Many of these migrations can be delayed (some can just be skipped entirely). Somtimes the thing they tell you to replace outlives the replacement. StoreKit aside IMO rushing to migrate to Apple new goodness can be a waste of time (and sometimes even formal deprecations are a waste of time). Like if you tried to get off NSCell ten years ago when they formally deprecated it you found that some things were impossible to do without it. And no NSCell stuff broke in all that time (stuff broke now with Liquid Glass and SwiftUI being shoveled underneath but that's not really exclusive to the NSCell stuff that's b/c cuz Apple wrecklessly put SwiftUI underneath AppKit and UIKit when it should always be the other way around).

So much of the comments on Mastodon is about "what Apple thinks" Apple thinks this, Apple thinks that. Apple don't give a fuck about you. Do you homie don't worry about Apple.


> Many of these migrations can be delayed (some can just be skipped entirely).

@Objc4Life in the case of StoreKit, the migration couldn’t be delayed any longer as I’m supporting a new OS 26 platform variant exclusively. This broke the Storekit1 restore purchases functionality, meaning no real choice but to migrate to Storekit2.

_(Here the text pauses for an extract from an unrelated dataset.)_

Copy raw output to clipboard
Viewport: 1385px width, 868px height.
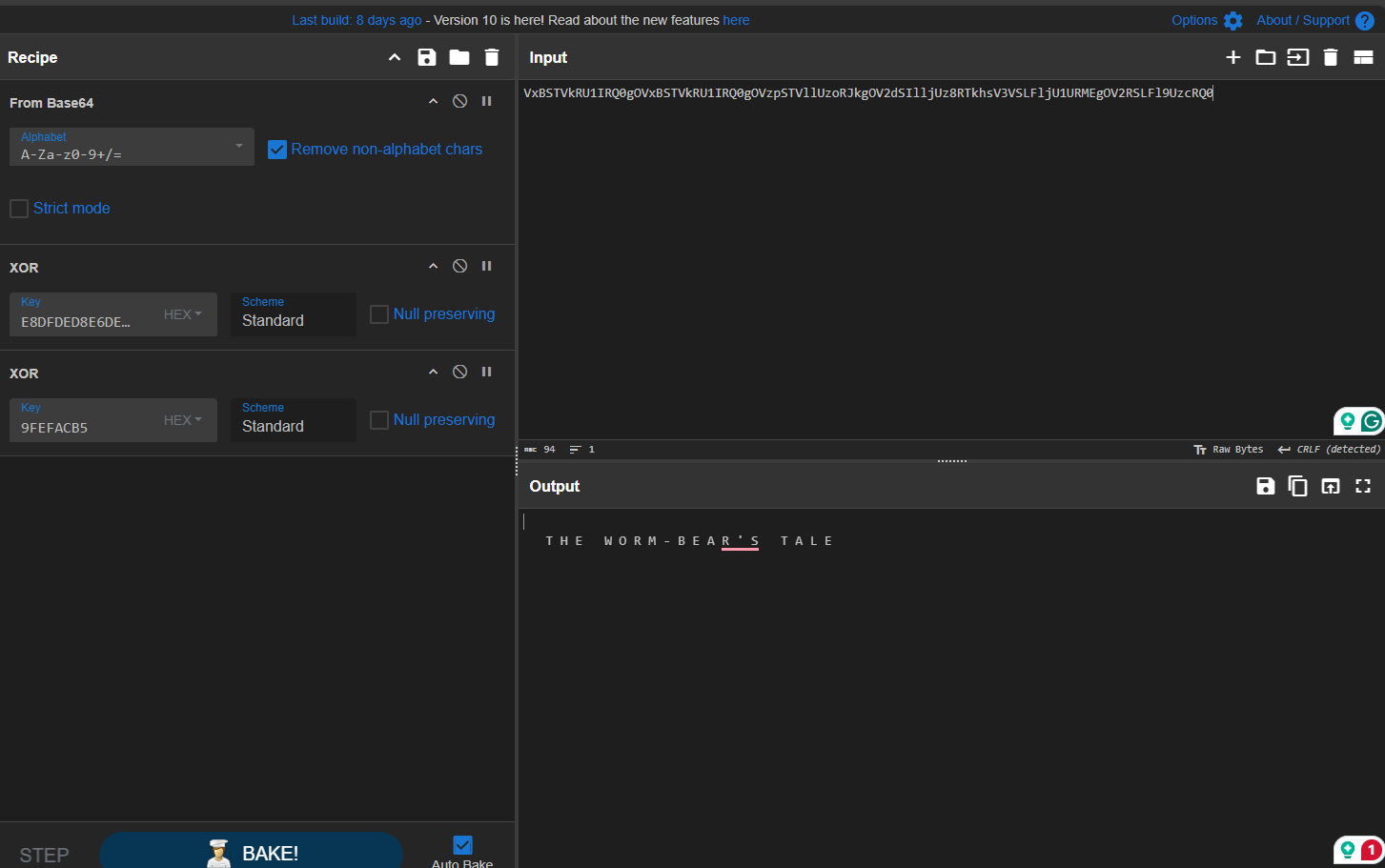tap(1297, 486)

Swift Concurrency is likely to be in a similar position over the next few years.


@Matthew I agree on StoreKit2 migration and certain migrations are unavoidable. I've been meaning to wrap SK2 in an ObjC framework to quarantine Swift/limit its exposure in my apps but haven't got around to it yet. So much hamster wheeling I couldn't possibly keep up with all of it even if I wanted to.

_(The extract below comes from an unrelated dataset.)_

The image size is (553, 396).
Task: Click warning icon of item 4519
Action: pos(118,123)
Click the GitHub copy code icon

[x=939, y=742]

My point is a lot of the stuff they try to push ends up getting killed before the thing they're trying to replace (e.g., ObjC 2.0 has outlived Swift language versions 1-5 and it wouldn't shock me if it outlives Swift 6). It doesn't always work out that way naturally but early adoption of some new somewhat controversial Apple thing is always a risk. Far as Swift Concurrency goes judging by the rapid changes and all the chaos and confusion it is causing developers trying to adopt it it seems really hard to predict how that's going to turn out in the end.

Could you share more about StoreKit1 breakage? Restore iAP isn't working? Yikes? I wasn't aware of that.